* TASK ITEM *
Find the line containing "Task: Focus the enter search terms field" in the listing below; reproduce it and every line after, exactly. Skip pictures.

##### DATA FOR THIS EXERCISE

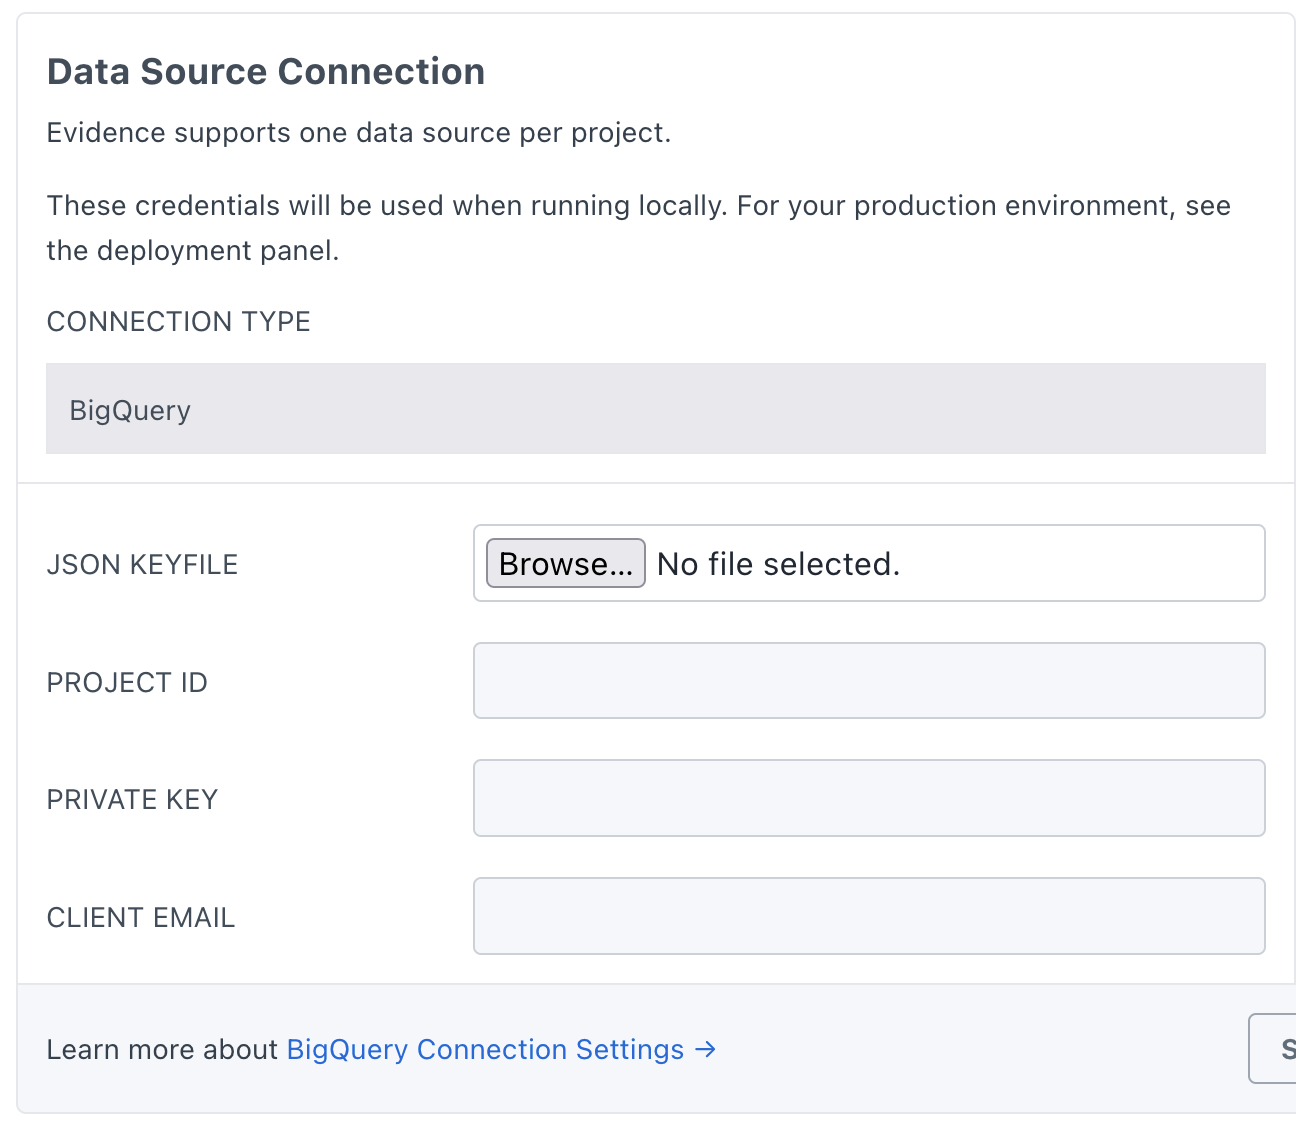Click the Learn more about text
The image size is (1296, 1130).
[162, 1049]
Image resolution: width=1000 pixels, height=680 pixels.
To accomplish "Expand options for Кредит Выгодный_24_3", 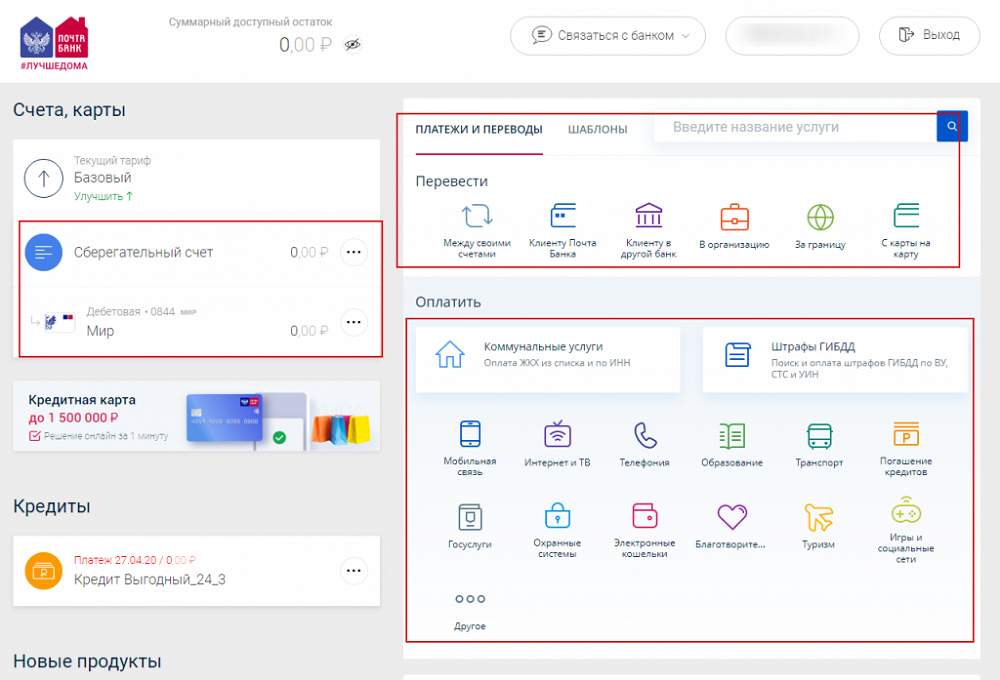I will (354, 571).
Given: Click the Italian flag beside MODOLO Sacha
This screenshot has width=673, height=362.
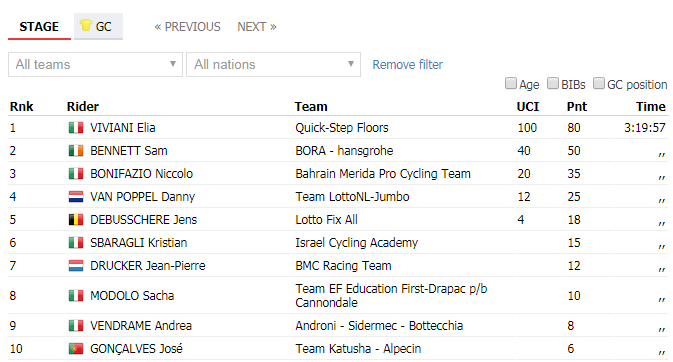Looking at the screenshot, I should (76, 295).
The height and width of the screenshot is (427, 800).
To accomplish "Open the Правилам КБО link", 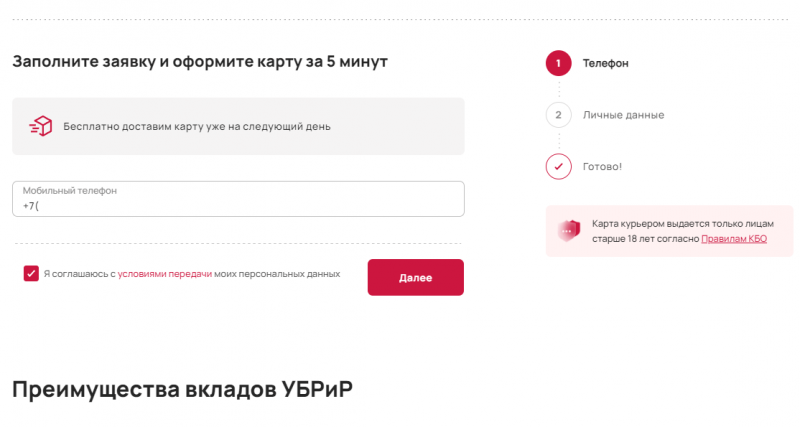I will coord(734,239).
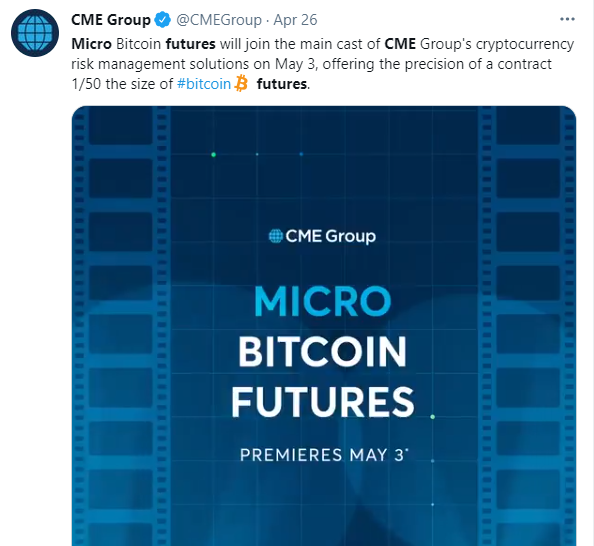The image size is (594, 546).
Task: Click the PREMIERES MAY 3 text
Action: click(324, 455)
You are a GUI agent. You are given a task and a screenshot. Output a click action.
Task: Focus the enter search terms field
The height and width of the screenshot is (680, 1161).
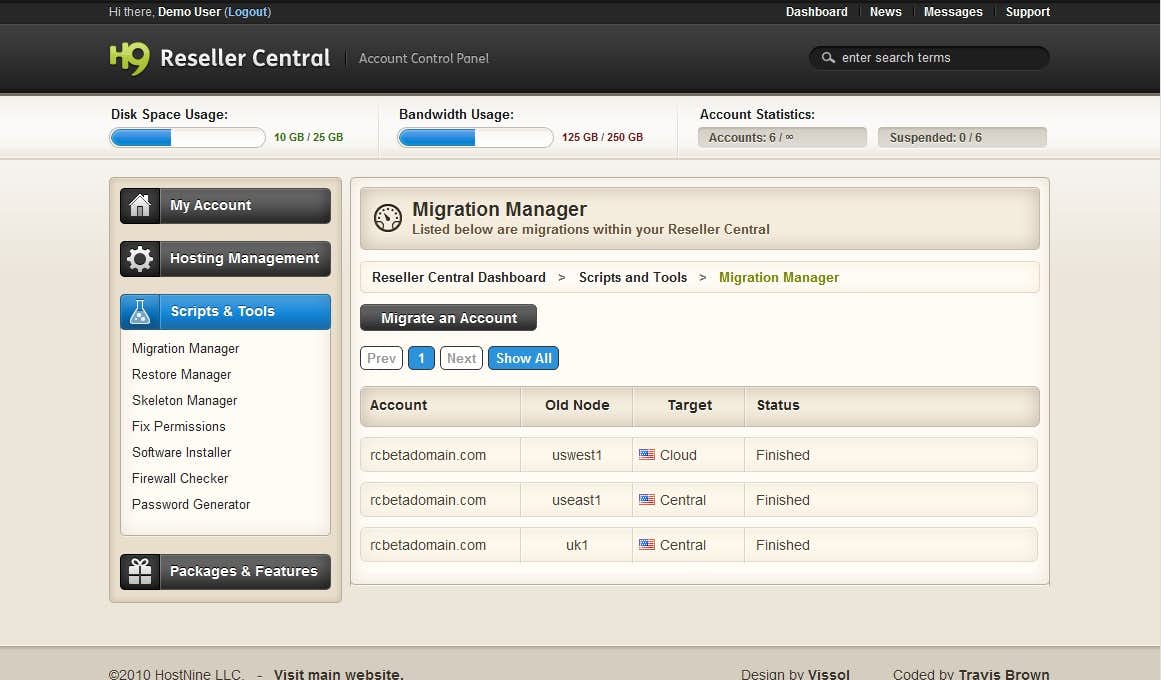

##########

* OUTPUT FOR THIS EXERCISE *
Task: Focus the enter search terms field
The height and width of the screenshot is (680, 1161).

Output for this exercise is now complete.